Your Studies Aren’t Written in Stone

When I started my first semester of classes at the University of Toronto at Mississauga, I was more or less comfortable with my programs and various classes. I was enrolled as an English major as a placeholder until my acceptance into the CCIT program (Communication, Culture, and Information Technology), and chose psychology and earth science as minors. Since I received straight As in all of my high school English classes, I wasn’t too intimidated by my first-year English class, even though it involved reading and analyzing about 10 novels and a plethora of challenging poetry. I also thoroughly enjoyed my introductory psychology class; the subject matter was fascinating, the tests weren’t too tough and, most importantly, I had a great professor who made me eager to attend each week.

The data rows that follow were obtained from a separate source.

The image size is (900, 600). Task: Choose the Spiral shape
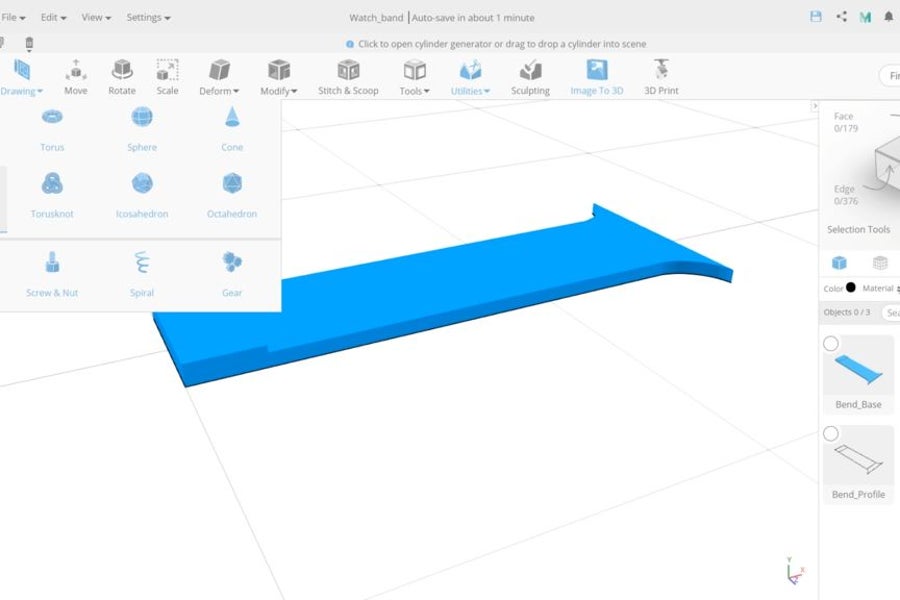pyautogui.click(x=142, y=263)
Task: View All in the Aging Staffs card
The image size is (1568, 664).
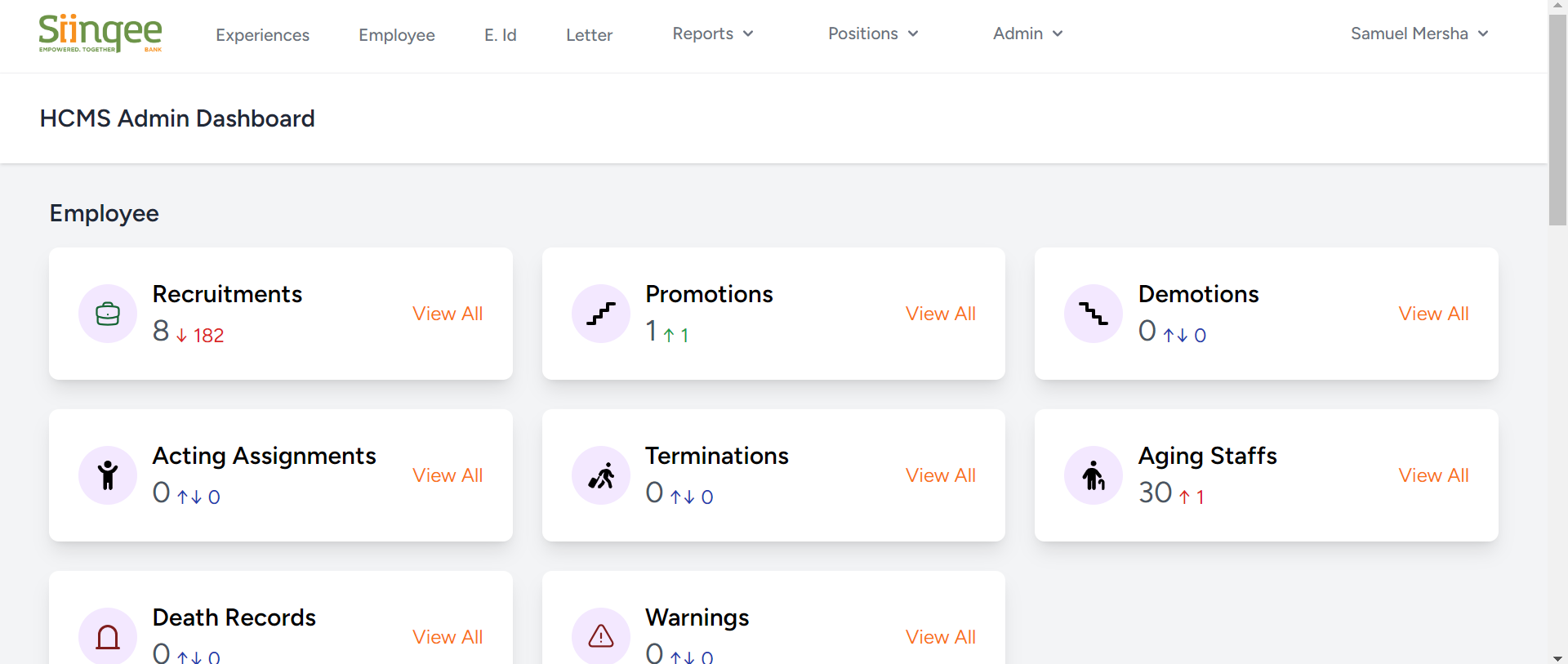Action: coord(1433,475)

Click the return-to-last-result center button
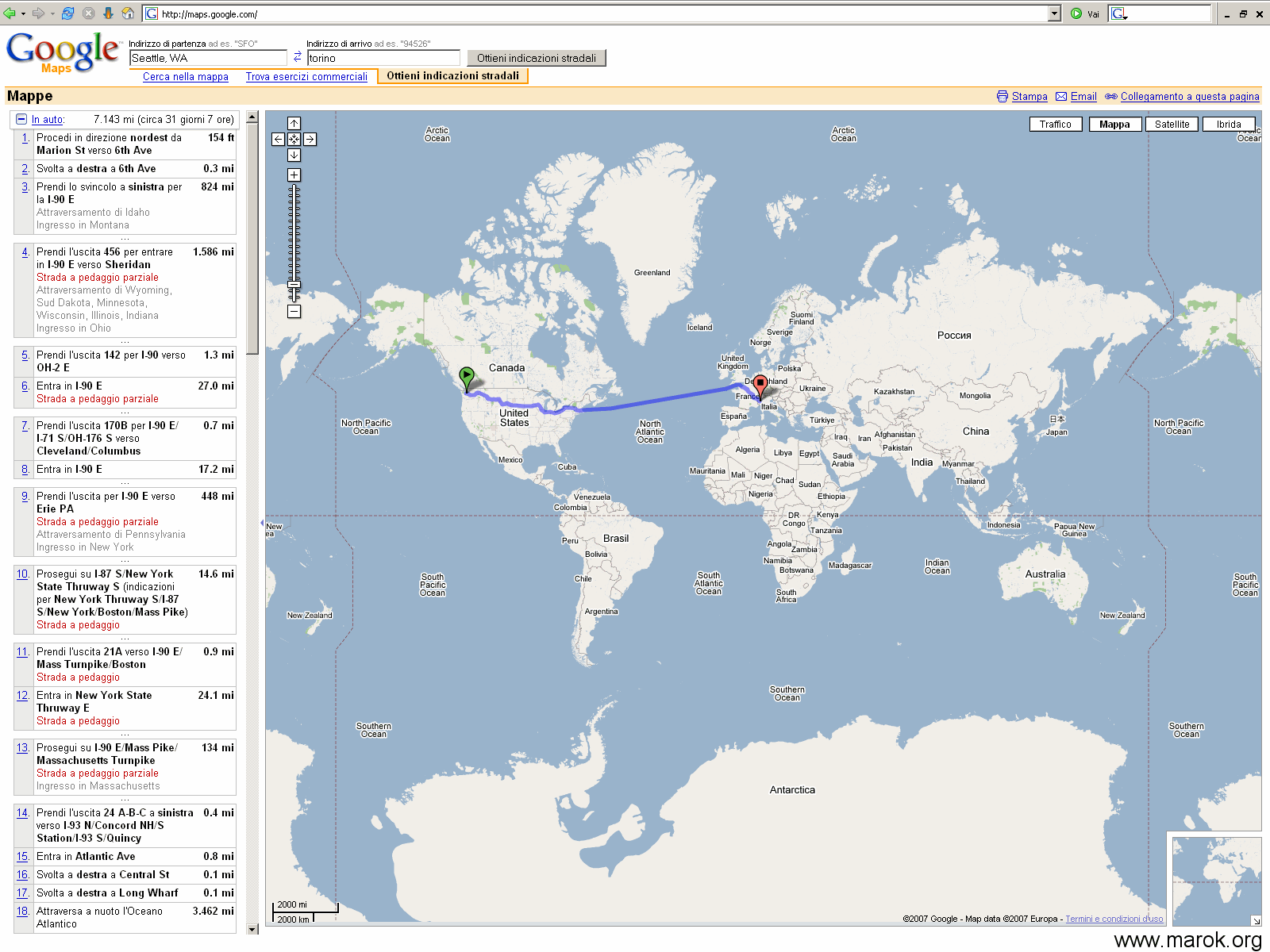click(294, 140)
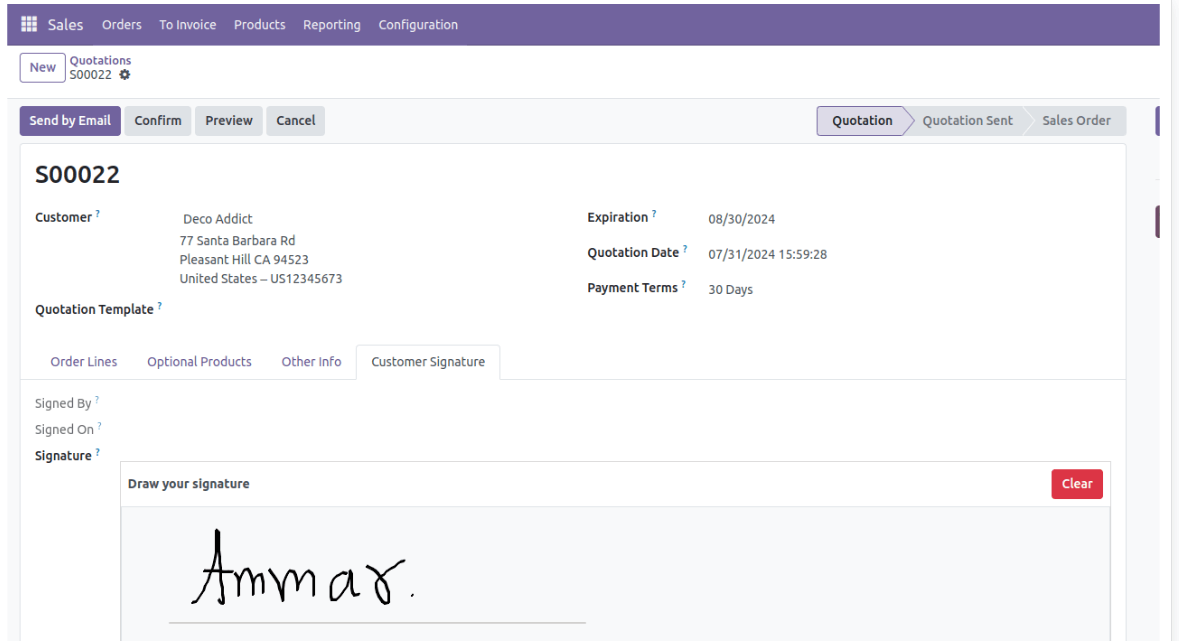Click the help icon next to Quotation Template
1179x641 pixels.
159,303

But toward the end of first year, I started to have doubts. I struggled to keep up with the heavy work load doled out to us poor freshman English students during an arduous eight-month-long class, and my marks in psychology were less than stellar. My doubts were amplified second year, when my psychology and earth science classes seemed to be 10 times more difficult. To make a long story short, I was accepted into the CCIT major program and I never took another university-level English class. I also changed both of my minors—I replaced psychology and earth science with professional writing and art history. And you know what? There is absolutely nothing wrong with that.

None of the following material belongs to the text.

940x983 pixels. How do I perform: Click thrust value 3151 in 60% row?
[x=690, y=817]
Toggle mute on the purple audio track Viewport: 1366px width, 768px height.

Coming out of high school, few of us know what we’ll end up doing with our lives, and those of us who think we know may have our perspectives radically changed after a couple years of eye-opening post-secondary education. It’s a time of personal development as much as intellectual expansion; you’ll learn a lot about your strengths and weaknesses, what you enjoy doing, and what you aspire to do after graduation. All of these factors will help you pinpoint what you want to learn about and what skills you want to master. Maybe it’s not an option in a two-year college program, but in a four-year university stint there’s no reason to feel guilty about changing your program(s)—even two to three years into it. Sometimes this means you have to take a summer class or two (or even an extra year of classes), but it’s a small price to pay to study the subjects you’re most interested in while nurturing your passions and aspirations.

My advice is to take a wide variety of classes in your first year of university. Get a feel for what you’re good at and what you enjoy learning, and then act upon that insight when choosing classes in your second and third years. If you aren’t enjoying an area of study or aren’t getting the grades you want/need, consider switching that program for a more appealing option. In all likelihood, you’ll be glad you did.